[[ Provided information open ]]

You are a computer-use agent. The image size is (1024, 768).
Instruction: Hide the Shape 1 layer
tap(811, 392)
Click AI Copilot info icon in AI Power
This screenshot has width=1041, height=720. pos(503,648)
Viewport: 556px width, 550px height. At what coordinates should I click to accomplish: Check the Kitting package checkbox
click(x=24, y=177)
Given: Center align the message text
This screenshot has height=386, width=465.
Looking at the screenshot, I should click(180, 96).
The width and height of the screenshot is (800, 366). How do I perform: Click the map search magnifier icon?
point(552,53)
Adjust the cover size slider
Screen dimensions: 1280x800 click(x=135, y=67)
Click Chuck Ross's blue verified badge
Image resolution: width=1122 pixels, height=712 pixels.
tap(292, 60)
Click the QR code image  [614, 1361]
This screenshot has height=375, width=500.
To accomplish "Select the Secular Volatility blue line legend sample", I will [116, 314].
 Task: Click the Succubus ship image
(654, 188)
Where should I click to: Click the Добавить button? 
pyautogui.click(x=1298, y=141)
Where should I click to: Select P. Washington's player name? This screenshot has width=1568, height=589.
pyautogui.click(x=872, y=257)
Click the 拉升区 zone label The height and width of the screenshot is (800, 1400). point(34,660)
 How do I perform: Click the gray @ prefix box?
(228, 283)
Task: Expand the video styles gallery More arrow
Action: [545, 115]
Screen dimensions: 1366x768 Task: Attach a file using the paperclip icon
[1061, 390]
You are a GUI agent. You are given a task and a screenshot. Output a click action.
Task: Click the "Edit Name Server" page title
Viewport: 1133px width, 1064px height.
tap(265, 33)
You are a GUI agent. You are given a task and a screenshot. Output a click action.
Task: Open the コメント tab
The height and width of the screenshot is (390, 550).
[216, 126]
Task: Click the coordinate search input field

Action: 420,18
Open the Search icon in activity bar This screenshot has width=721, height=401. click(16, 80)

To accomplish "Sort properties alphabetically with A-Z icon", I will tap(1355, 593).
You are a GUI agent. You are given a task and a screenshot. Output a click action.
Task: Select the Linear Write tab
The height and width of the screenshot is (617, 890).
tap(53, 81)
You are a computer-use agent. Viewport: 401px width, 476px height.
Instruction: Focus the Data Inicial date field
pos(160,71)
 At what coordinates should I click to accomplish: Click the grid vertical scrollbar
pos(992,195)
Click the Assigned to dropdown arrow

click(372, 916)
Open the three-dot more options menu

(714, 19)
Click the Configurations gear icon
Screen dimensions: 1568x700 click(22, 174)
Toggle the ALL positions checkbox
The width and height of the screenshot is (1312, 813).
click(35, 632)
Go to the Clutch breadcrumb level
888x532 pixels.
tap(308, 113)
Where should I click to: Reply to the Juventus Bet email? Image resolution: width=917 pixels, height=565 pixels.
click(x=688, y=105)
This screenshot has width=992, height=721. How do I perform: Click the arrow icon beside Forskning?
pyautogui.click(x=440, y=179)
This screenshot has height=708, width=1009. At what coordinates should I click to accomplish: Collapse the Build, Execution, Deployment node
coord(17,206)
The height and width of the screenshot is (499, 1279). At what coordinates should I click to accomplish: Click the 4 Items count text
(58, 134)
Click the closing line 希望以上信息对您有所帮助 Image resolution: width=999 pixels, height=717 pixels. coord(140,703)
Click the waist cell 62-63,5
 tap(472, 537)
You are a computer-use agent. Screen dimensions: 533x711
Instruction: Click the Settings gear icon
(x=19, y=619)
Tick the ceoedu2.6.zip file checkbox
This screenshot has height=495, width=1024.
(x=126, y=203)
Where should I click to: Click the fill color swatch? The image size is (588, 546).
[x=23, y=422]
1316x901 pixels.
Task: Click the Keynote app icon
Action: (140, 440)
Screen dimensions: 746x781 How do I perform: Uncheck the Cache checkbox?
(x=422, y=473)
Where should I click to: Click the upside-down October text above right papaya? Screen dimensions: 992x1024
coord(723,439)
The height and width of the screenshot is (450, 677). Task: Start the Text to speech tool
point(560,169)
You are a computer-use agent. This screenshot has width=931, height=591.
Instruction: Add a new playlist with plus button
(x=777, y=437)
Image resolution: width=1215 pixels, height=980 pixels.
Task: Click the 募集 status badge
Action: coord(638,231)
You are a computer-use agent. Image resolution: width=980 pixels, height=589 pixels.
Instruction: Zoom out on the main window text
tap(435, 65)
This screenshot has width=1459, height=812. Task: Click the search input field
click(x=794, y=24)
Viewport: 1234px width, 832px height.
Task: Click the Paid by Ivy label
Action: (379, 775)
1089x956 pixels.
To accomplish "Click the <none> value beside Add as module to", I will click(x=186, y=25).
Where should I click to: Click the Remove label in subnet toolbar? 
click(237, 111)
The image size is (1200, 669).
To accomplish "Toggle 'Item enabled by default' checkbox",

[[ Provided information closed ]]

* Aim of the exercise
Which lines run from the one containing "The image size is (1200, 669)." to the end of the data? Output them exactly, with nothing added.

* Response
The image size is (1200, 669).
To accomplish "Toggle 'Item enabled by default' checkbox",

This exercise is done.